0
I am developing a project using scikit-Learn (and pandas to handle the data) to predict the results of football matches based on previous results. As a project methodology, for each row of the dataset used in the prediction, the result is determined using the last three games of the teams, which I put in an array of Numpy. I got an error when I used to try to add the set with the last three games to the pandas dataset that will be used in the classification. The code:
import pandas as pd
import numpy as np
from sklearn.metrics import confusion_matrix
from sklearn.model_selection import train_test_split
from sklearn.tree import DecisionTreeClassifier
ds_resultados = pd.read_csv("E0_new2.csv")
ds_resultados["Date"] = pd.to_datetime(ds_resultados.Date)
data = ds_resultados[["FTHG", "FTAG", "HTHG", "HTAG", "HS", "AS", "HST", "AST"]]
target = ds_resultados["FTR"]
#CÓDIGO PARA PEGAR OS TRÊS ÚLTIMOS RESULTADOS PARA CADA JOGO
cont = 0;
for index, row in ds_resultados.iterrows():
auxHome = ds_resultados[((ds_resultados["HomeTeam"] == row["HomeTeam"])
| (ds_resultados["AwayTeam"] == row["HomeTeam"]))]
auxHome = auxHome[auxHome["Date"] < row["Date"]].sort_values(by="Date", ascending=True).head(n = 3)
listaTarget = np.array([]).astype('int64')
if auxHome.shape[0] == 3:
for i in range(0, 3):
linha = auxHome.iloc[i]
listaTarget = np.append(listaTarget, linha["FTR"])
data = data.append(row[["FTHG", "FTAG", "HTHG", "HTAG", "HS", "AS", "HST", "AST"]])

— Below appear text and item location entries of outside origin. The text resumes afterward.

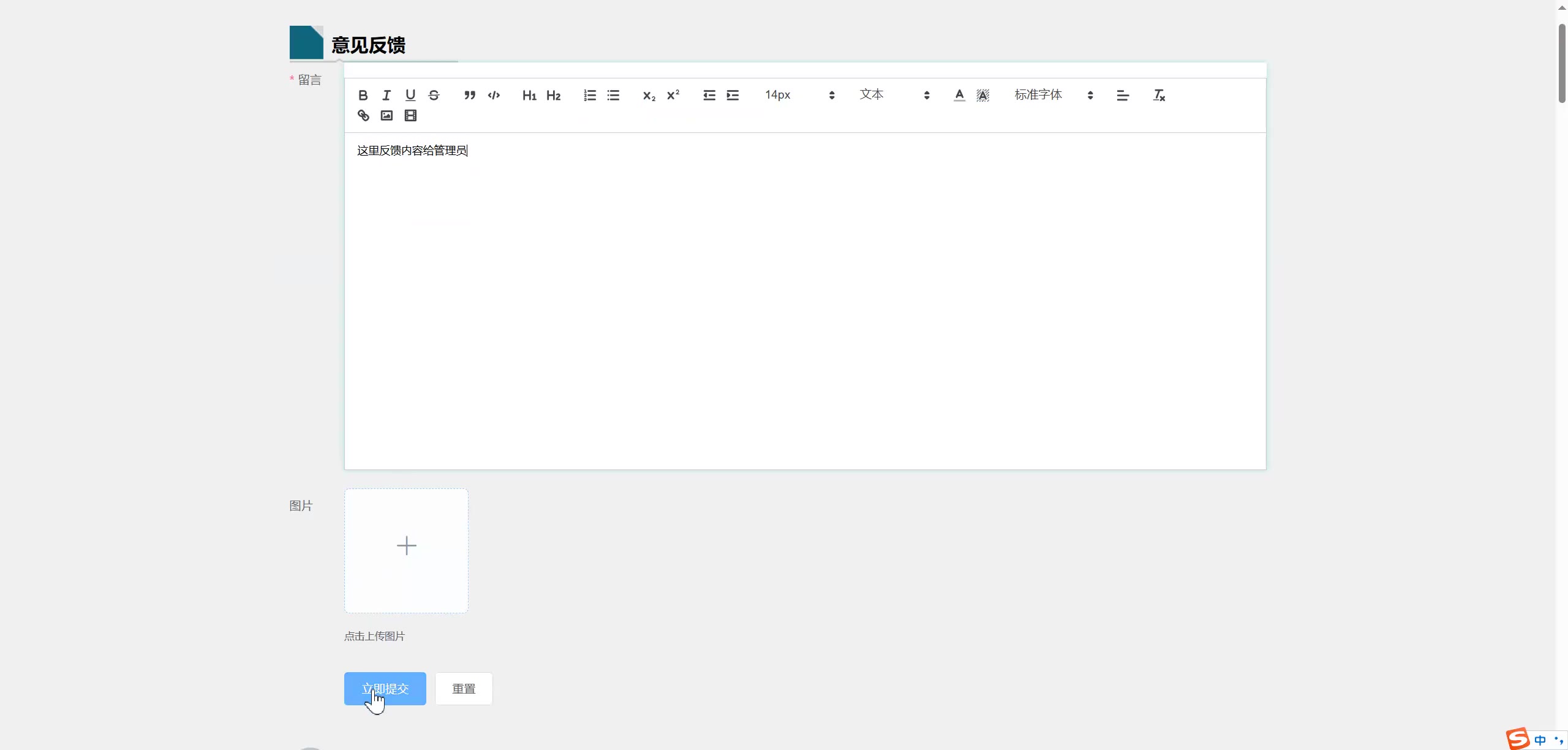Insert a code block

pos(494,96)
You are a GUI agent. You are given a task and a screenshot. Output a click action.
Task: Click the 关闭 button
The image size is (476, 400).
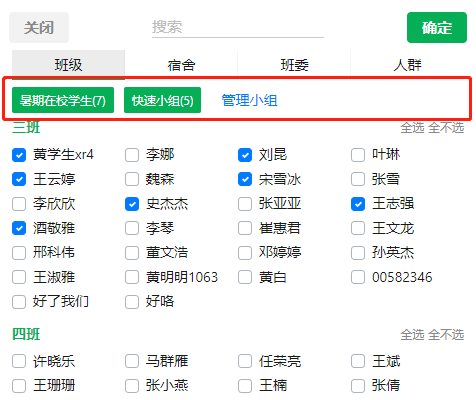tap(39, 28)
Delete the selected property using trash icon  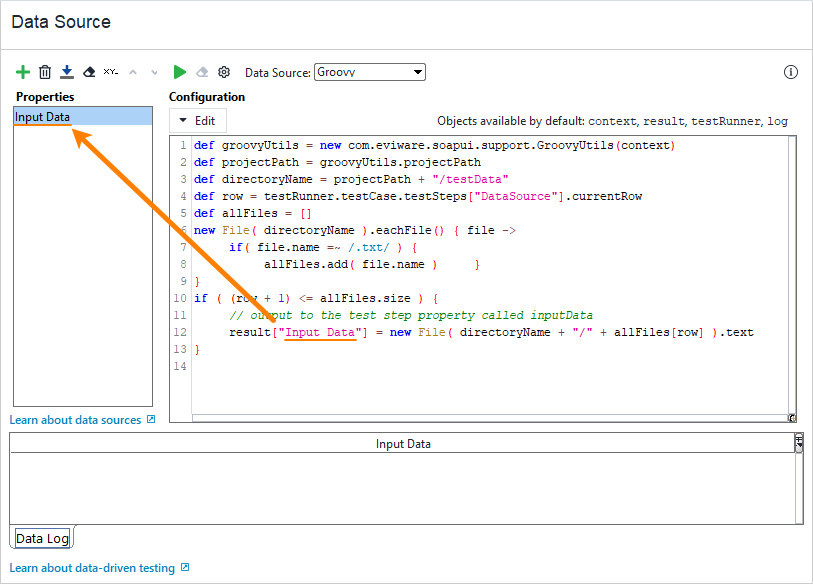pos(45,72)
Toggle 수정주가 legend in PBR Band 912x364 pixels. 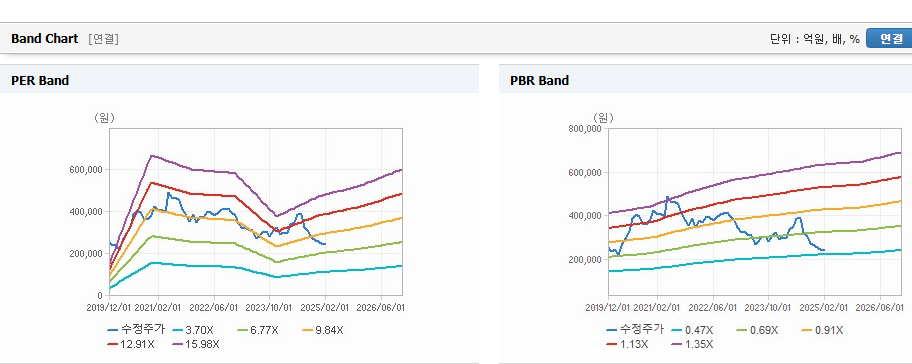[635, 330]
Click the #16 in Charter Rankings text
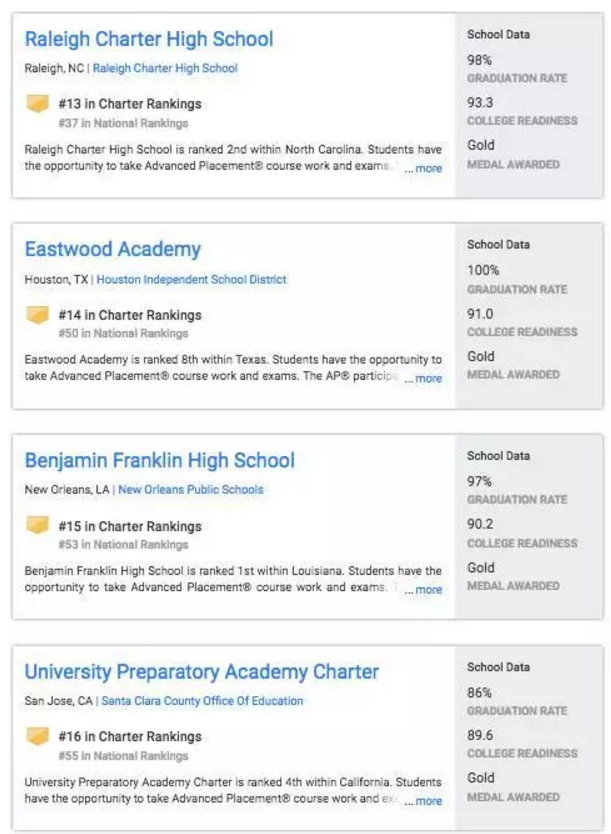 (x=129, y=737)
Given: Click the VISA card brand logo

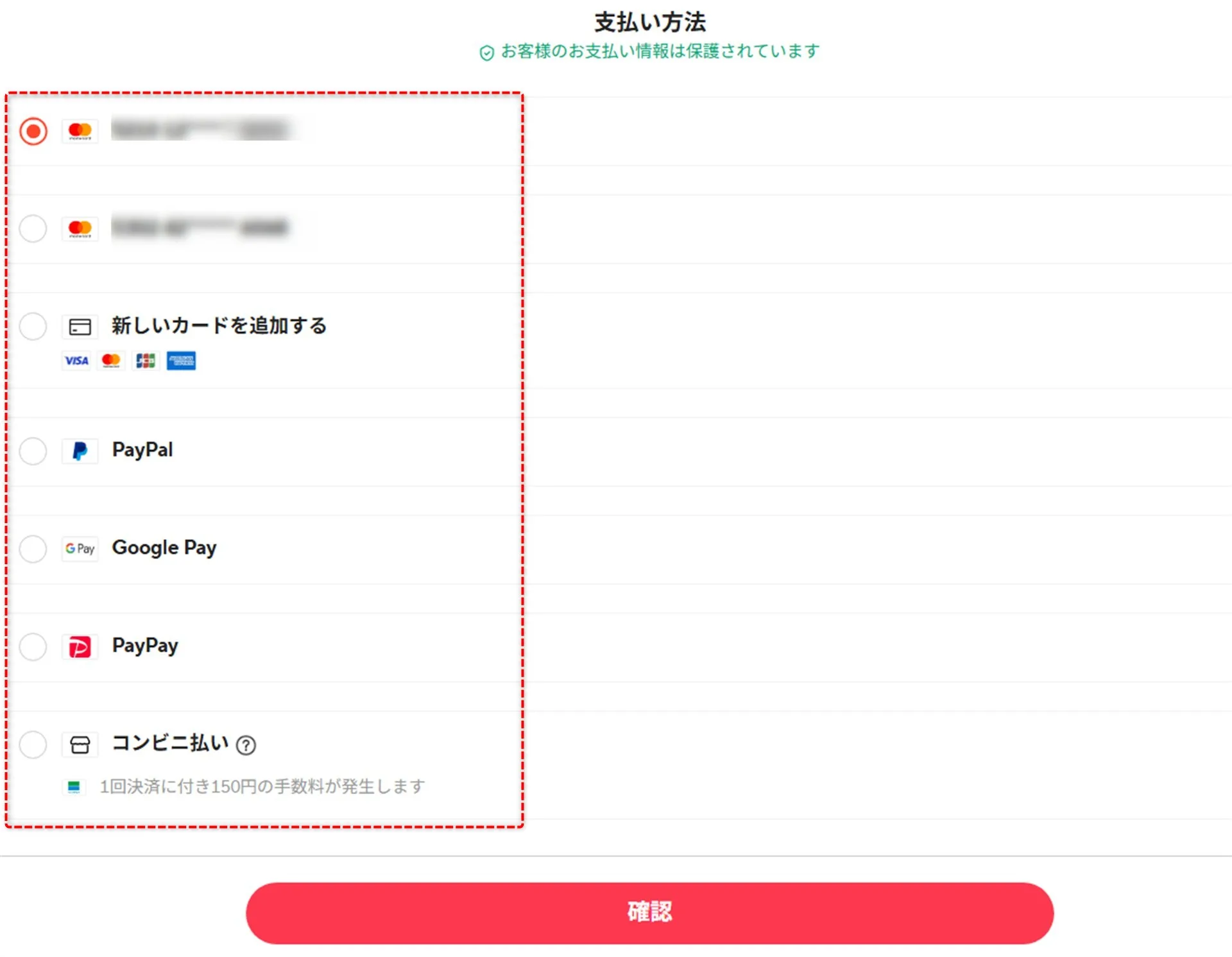Looking at the screenshot, I should pyautogui.click(x=76, y=361).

target = target.append(pd.Series([]), ignore_index = True)
target.at[cont] = listaTarget #linha que, quando executada, gera o erro
cont = cont + 1
When the line
target.at[cont] = listaTarget
is runs, I get the following error
ValueError: setting an array element with a sequence.

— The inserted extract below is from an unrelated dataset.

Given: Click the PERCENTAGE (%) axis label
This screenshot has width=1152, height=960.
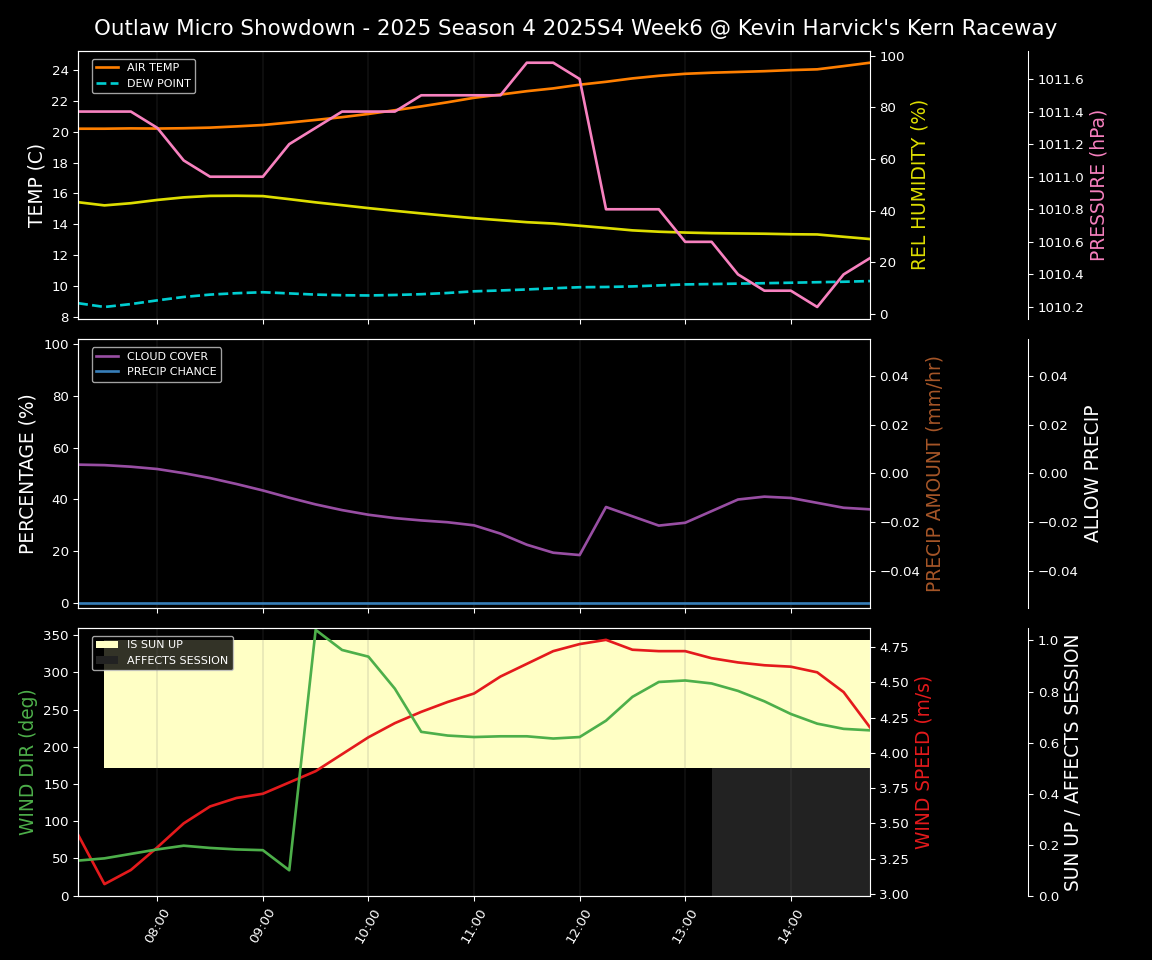Looking at the screenshot, I should pos(28,473).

If necessary, I leave below the data set (E0_new2.csv) used with appropriate subtitles (the "FTR" column is used as a variable target, I put it in the dataset for explanatory purposes only):
print(data.head(n=10))
FTHG FTAG HTHG HTAG HS AS HST AST FTR
0 2 1 1 0 8 13 6 4 1
1 2 0 1 0 12 10 4 1 1
2 0 2 0 1 15 10 6 9 -1
3 0 3 0 2 6 13 1 4 -1
4 1 2 1 2 15 15 2 5 -1
5 2 0 1 0 19 6 5 0 1
6 2 2 1 1 11 6 4 5 0
7 0 2 0 1 9 17 3 8 -1
8 4 0 2 0 18 5 8 2 1
9 0 0 0 0 18 16 3 6 0
Legend of the data: FTHG (Full-Time Home Team Goals): how many goals did the home team score in the match FTAG (Full-Time Away Team Goals): how many goals did the visiting team score in the match HTHG (Half-Time Home Team Goals): How many goals did the home team score until halftime HTAG (Half-Time Away Team Goals): How many goals did the visiting team score until halftime HS (Home Team Shots): how many shots the home team gave to the opponent’s goal AS (Away Team Shots): how many shots the visiting team gave to the opponent’s goal HST (Home Team Shots on Target): how many shots did the home team hit AST (Away Team Shots on Target): how many shots did the visiting team hit FTR (Full-Time Result): final result of the match, with 0 indicating draw, 1 indicating victory of the home team and -1 indicating victory of the visiting team
How could I form a collection in which one of the elements is another collection for that purpose?